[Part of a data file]

----------------------------------------

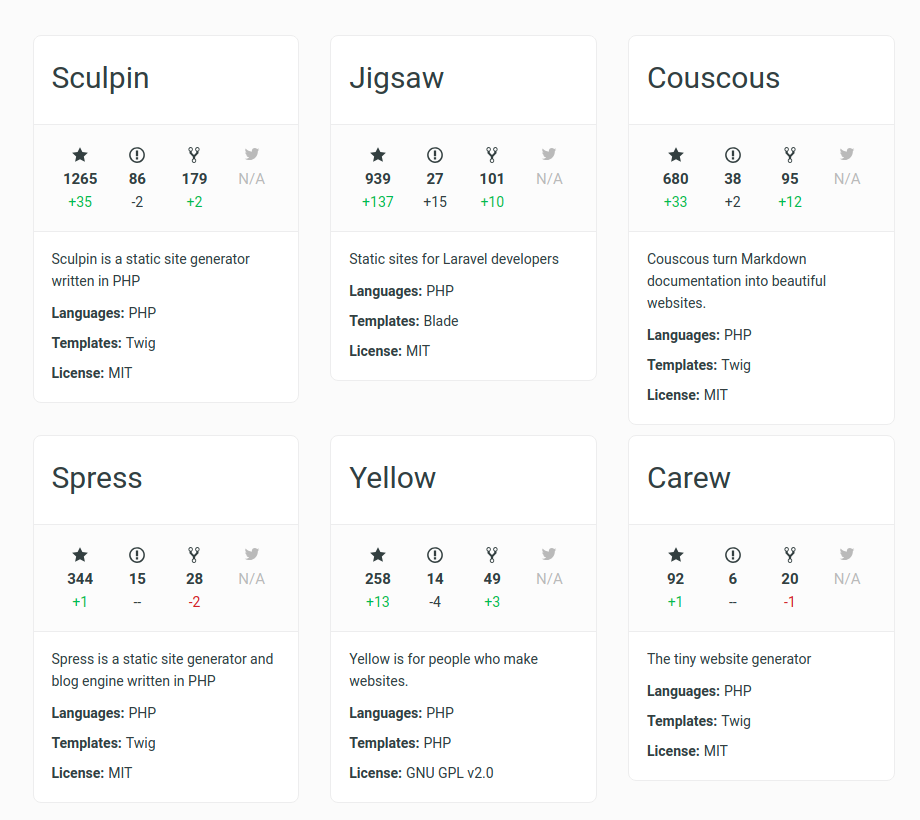Image resolution: width=920 pixels, height=820 pixels.
Task: Click the star icon on Yellow card
Action: coord(378,555)
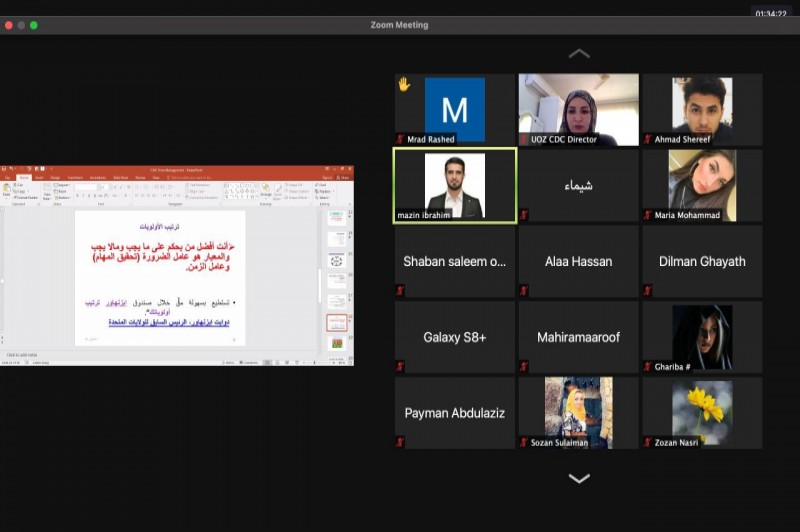Click the green macOS fullscreen window button
The image size is (800, 532).
point(34,25)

----------------------------------------

[What you are asked to do]
Can you copy out every line of the entries above word for word, leaving the pictures out of your answer?

[Exercise response]
Image resolution: width=920 pixels, height=820 pixels.
Task: Click the star icon on Yellow card
Action: coord(378,555)
Click the green macOS fullscreen window button
The image size is (800, 532).
point(34,25)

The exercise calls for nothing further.